The researchers used bronchoscopy with protected, sterile sampling with catheters designed to minimize contamination from the upper airway to obtain samples from the middle lobe followed by shotgun metagenomic sequencing to characterize the airway resistome. DNA was extracted and sequenced using an Illumina NovaSeq 6000 in paired-end 150 bp mode, and antimicrobial resistance genes were identified through alignment with the National Database of Antibiotic-Resistant Organisms. Read counts were normalized to counts per million.
Across all study groups, tetracycline resistance genes were detected in 33% of the samples followed by beta-lactam (26%) and macrolide resistance genes (26%). Additionally, the researchers detected antimicrobial resistance genes in 38% of healthy controls compared with 39% of the patients with asthma, 51% of those with COPD, 65% of those with sarcoidosis, and 83% of those with IPF.
Multivariable regression analyses adjusting for age, sex, body composition, smoking status, and antibiotic exposure showed that patients with sarcoidosis and IPF had a respective 3.5 and 6.4 higher odds of harboring antimicrobial resistance genes compared with controls. The risk of carrying antibiotic-resistance genes was statistically insignificant between the participants with COPD and asthma and controls.

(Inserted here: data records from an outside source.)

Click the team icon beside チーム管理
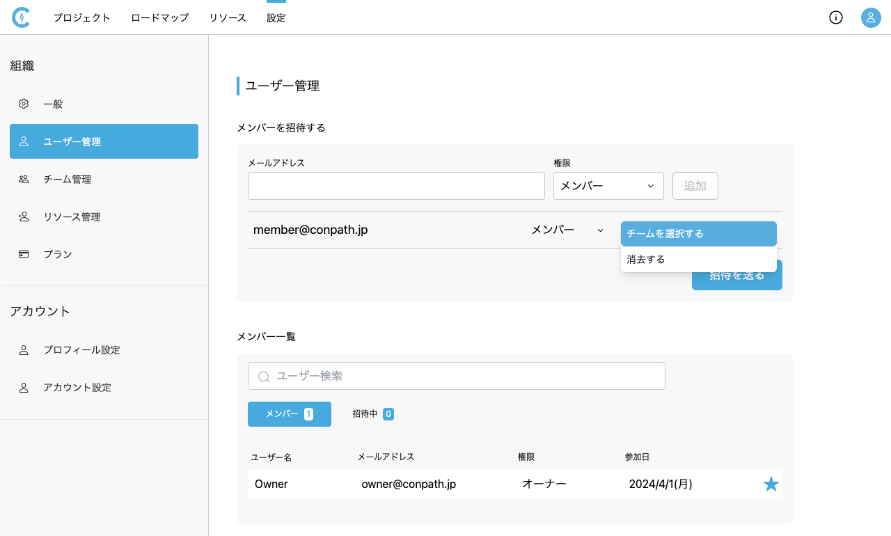891x536 pixels. [24, 179]
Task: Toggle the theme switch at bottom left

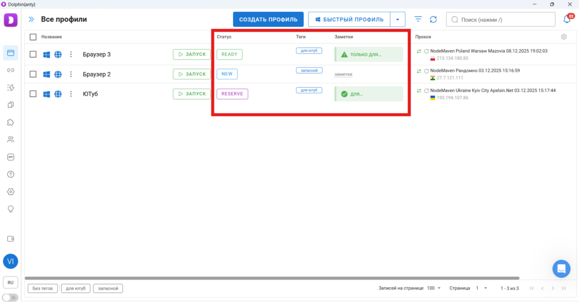Action: [10, 297]
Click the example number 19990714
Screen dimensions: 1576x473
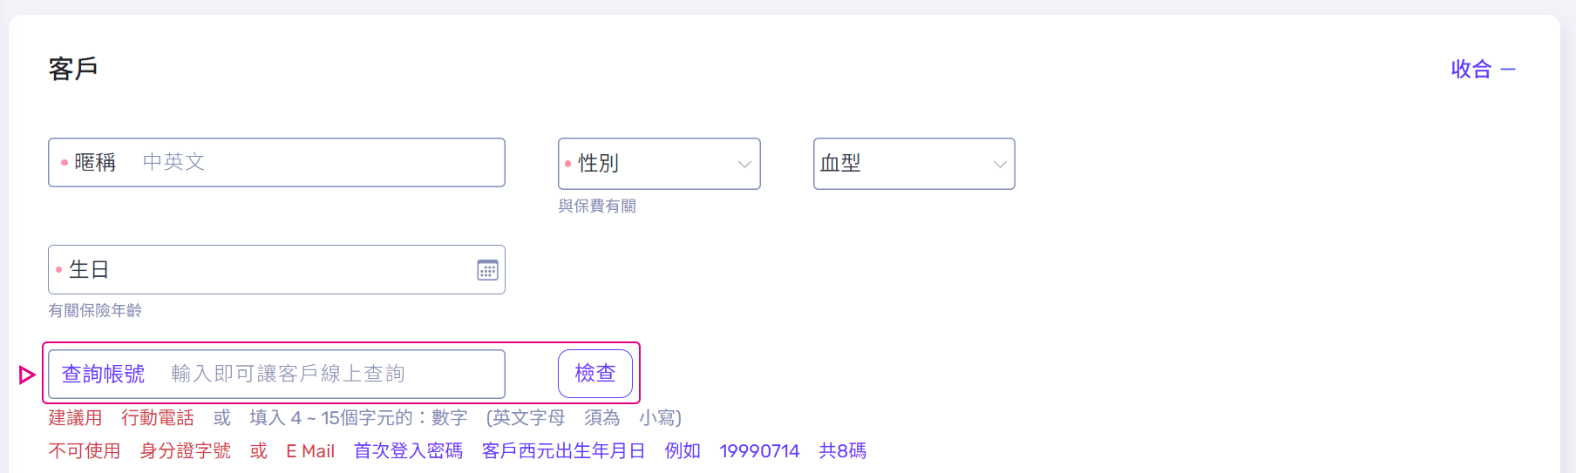[x=759, y=451]
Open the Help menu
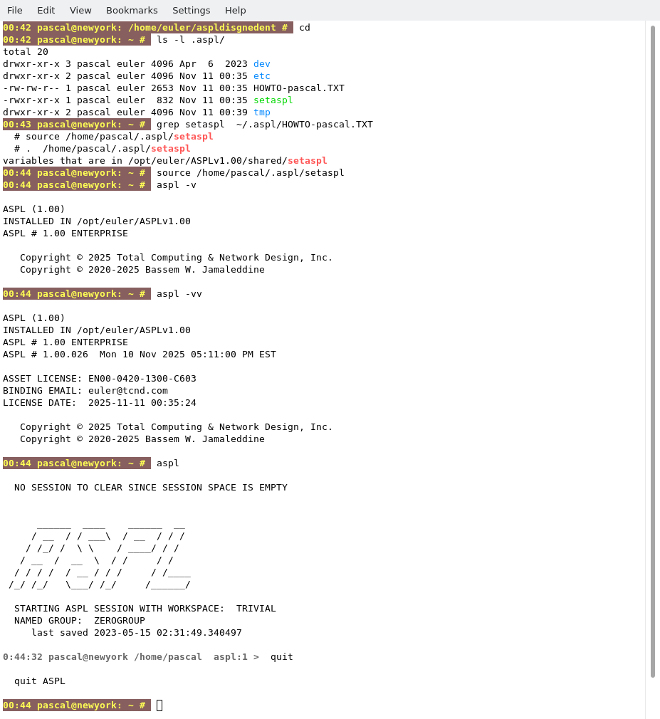This screenshot has width=660, height=719. pos(235,10)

Differences also emerged in the relative abundance of resistance genes. The patients with sarcoidosis and IPF had higher normalized counts across multiple antibiotic resistance genes
Recent antibiotic exposure was associated with higher resistome burden. Participants who reported antibiotic use within 3 months prior to bronchoscopy had mean resistance gene counts of 404 counts per million compared with 198 counts per million among those without recent exposure. Antibiotic use within the previous 3 or 12 months increased the likelihood of detecting resistance genes in several analyses.
Among patients with COPD, subgroup analyses showed that those with two or more exacerbations in the previous year had an increased risk of tetracycline resistance genes, even following adjustment for antibiotic exposure within the last 1 year. Lung function and inhaled steroid use weren't associated with the presence of antibiotic resistance genes.

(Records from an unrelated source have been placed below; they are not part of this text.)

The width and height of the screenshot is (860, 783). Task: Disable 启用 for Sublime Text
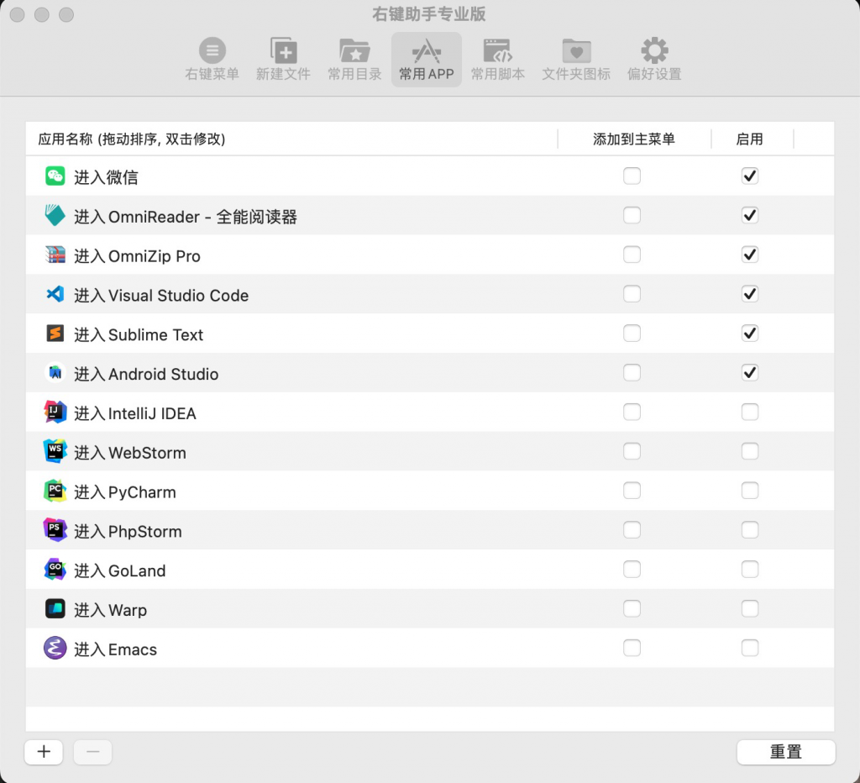tap(749, 334)
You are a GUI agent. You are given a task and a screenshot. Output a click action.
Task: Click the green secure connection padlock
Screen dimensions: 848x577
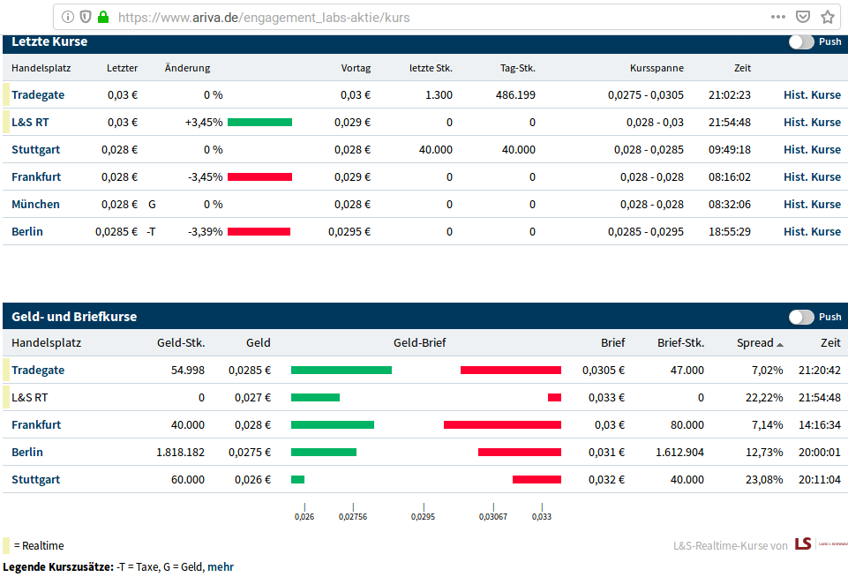point(103,17)

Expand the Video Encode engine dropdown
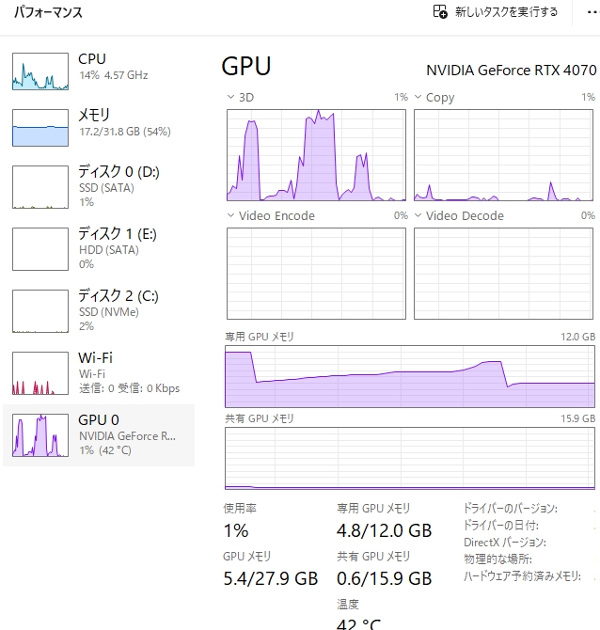(231, 215)
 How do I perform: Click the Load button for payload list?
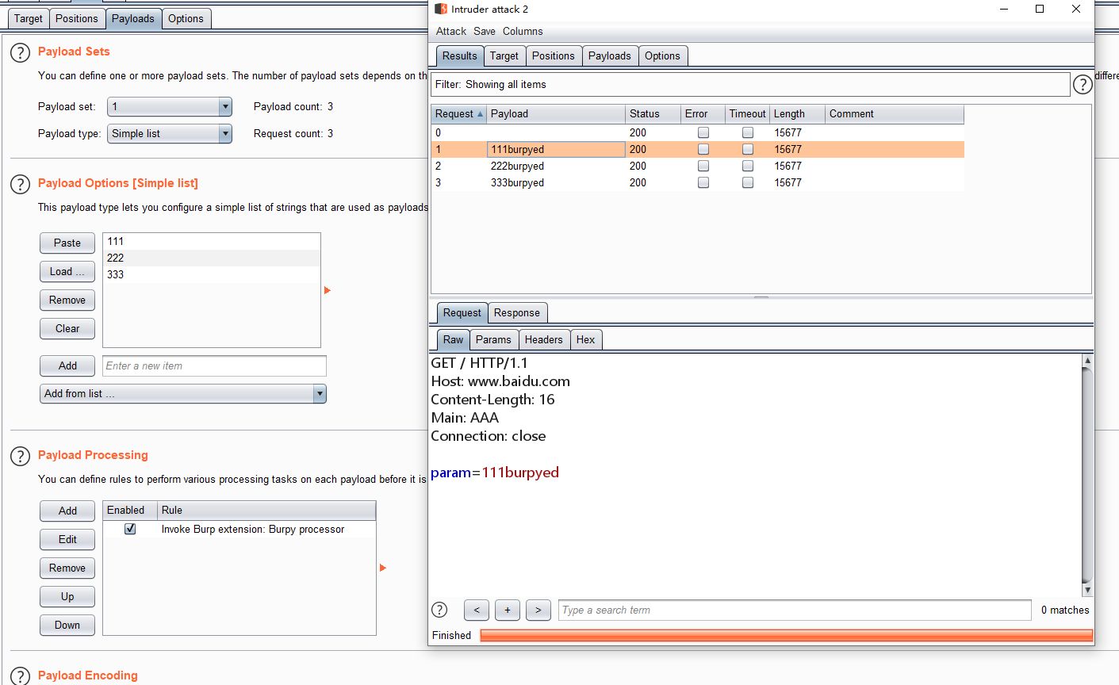point(67,272)
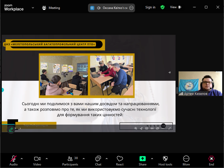
Task: Click the green encryption shield icon
Action: (163, 7)
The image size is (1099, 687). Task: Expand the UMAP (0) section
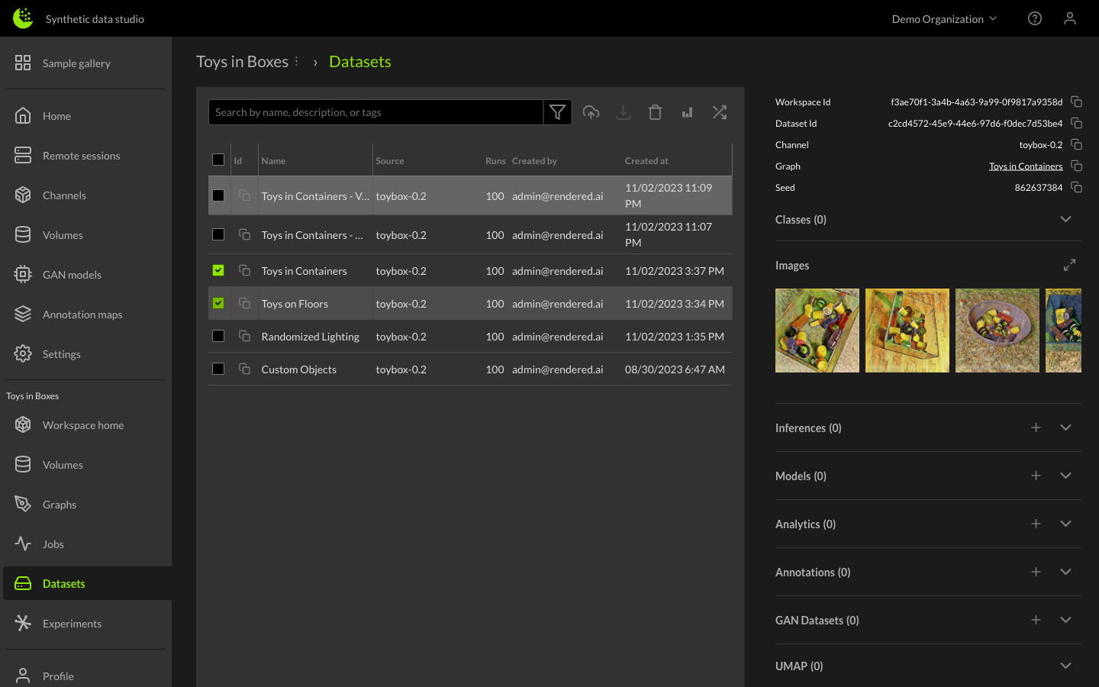click(x=1065, y=666)
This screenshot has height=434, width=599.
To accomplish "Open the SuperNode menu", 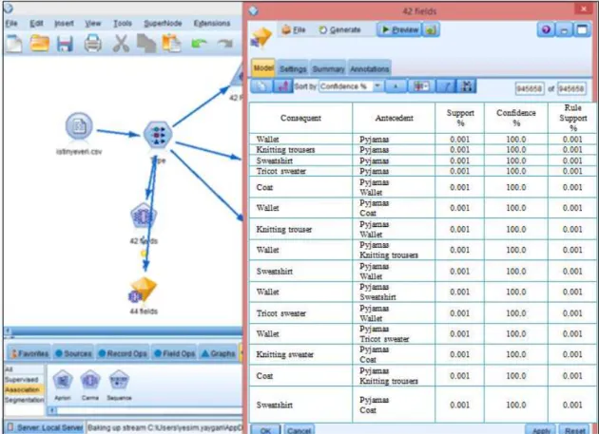I will pos(163,24).
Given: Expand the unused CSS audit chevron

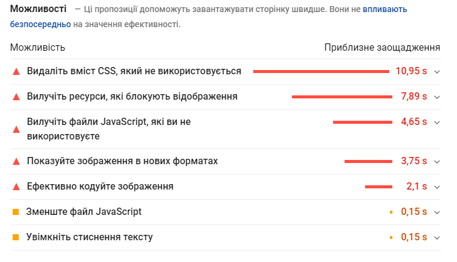Looking at the screenshot, I should pyautogui.click(x=438, y=71).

The study had several limitations. The cross-sectional design prevented causal interpretation, and small sample sizes in the asthma, IPF, and unclassifiable ILD groups limited subgroup analyses. Antibiotic exposure was self-reported and didn't include details on specific antibiotics taken. Sampling from a single lung lobe may not represent the full pulmonary microbiome, and metagenomic analyses depend on evolving resistance gene databases.
The findings underscored that "antibiotic use impacts the presence of antibiotic resistance mechanisms in [the] microbiome,” wrote lead study author Guri D. Kringeland, of the Department of Clinical Science in the Faculty of Medicine at the University of Bergen as well as of the Department of Thoracic Medicine at the Haukeland University Hospital in Norway, and colleagues.
Lead study author Guri D. Kringeland declared lecture fees from Boehringer Ingelheim, co–study author Kristel S. Knudsen declared lecture fees from AstraZeneca, co–study author Rune Nielsen declared grants from Sanofi and AstraZeneca, and co–study author Tomas M. L. Eagan declared grant from GSK and lecture fees from Boehringer Ingelheim and AstraZeneca. The study authors reported no other competing interests.